Нам не то чтобы совсем не повезло… дело в том, что у милиции в разнарядке на этот день тоже, очевидно, стояло посмотреть на диссидентов. А подвернулись заодно и мы. Так мы и попали в первую в жизни милицейскую облаву. Нет, вру, не первую – первая была, когда я на спор в пятом классе из Солдатского садика под Юсуповский дворец лезла подземным ходом – которым еще Распутина тащили, а потом заколотили наглухо в назидание потомкам. В общем, я долезла почти, спорила американку с соседом по парте, он мне жутко нравился тогда – но милиционеры успели раньше. Так я и не увидела подземных богатств князя Юсупова.
Значит, это была вторая облава в моей богатой на события жизни. Бежать некуда, да и позорно, да и мы на каблуках, девочки-красавицы, в школьной форме с портфелями – никаких условий для низкого старта. Пришлось встретить врага лицом к лицу. Лица не увидать, большое видится на расстояньи… «Документы!» – рыкнуло большое. А фигли, у нас в школе и не так рычали – физичку нашу услышишь, вообще обделаешься. Как сейчас помню: «Дрррянь! Стоять!» – и полшколы оборачивается.

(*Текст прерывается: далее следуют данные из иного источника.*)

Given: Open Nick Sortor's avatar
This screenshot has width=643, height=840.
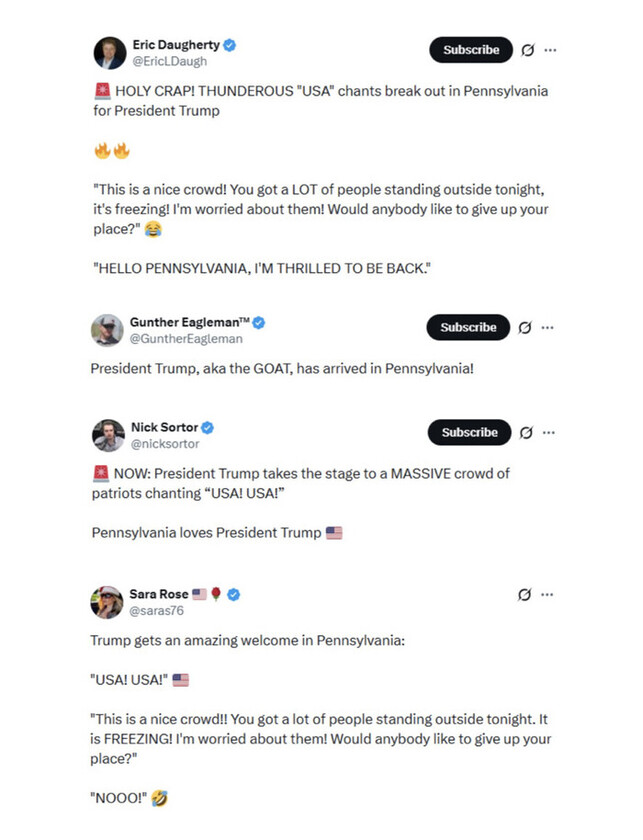Looking at the screenshot, I should coord(107,436).
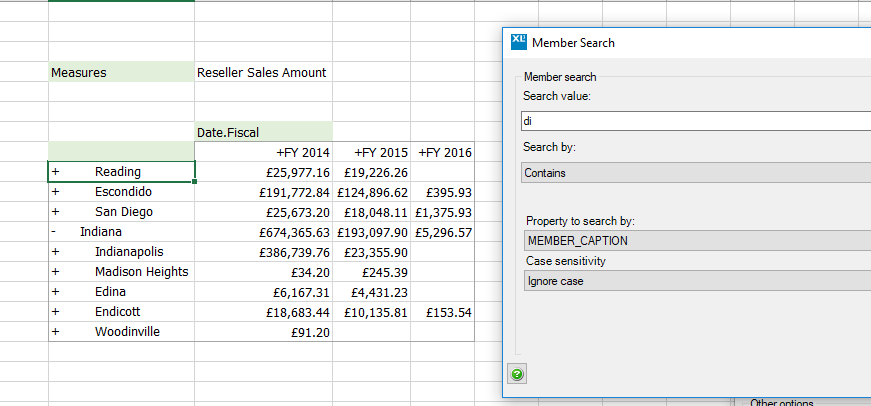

Мы с Маринкой пожали плечами и сунулись в портфель за единственным удостоверением личности школьника. И протянули стражу дневники. Дядя Степа зыркнул недоверчиво, но что поделаешь, пришлось отреагировать – и низ страницы украсила четкая формулировка: «Задержана на углу Невского и Владимирского за бесцельное времяпровождение. Ст. лейтенант Федорищенко».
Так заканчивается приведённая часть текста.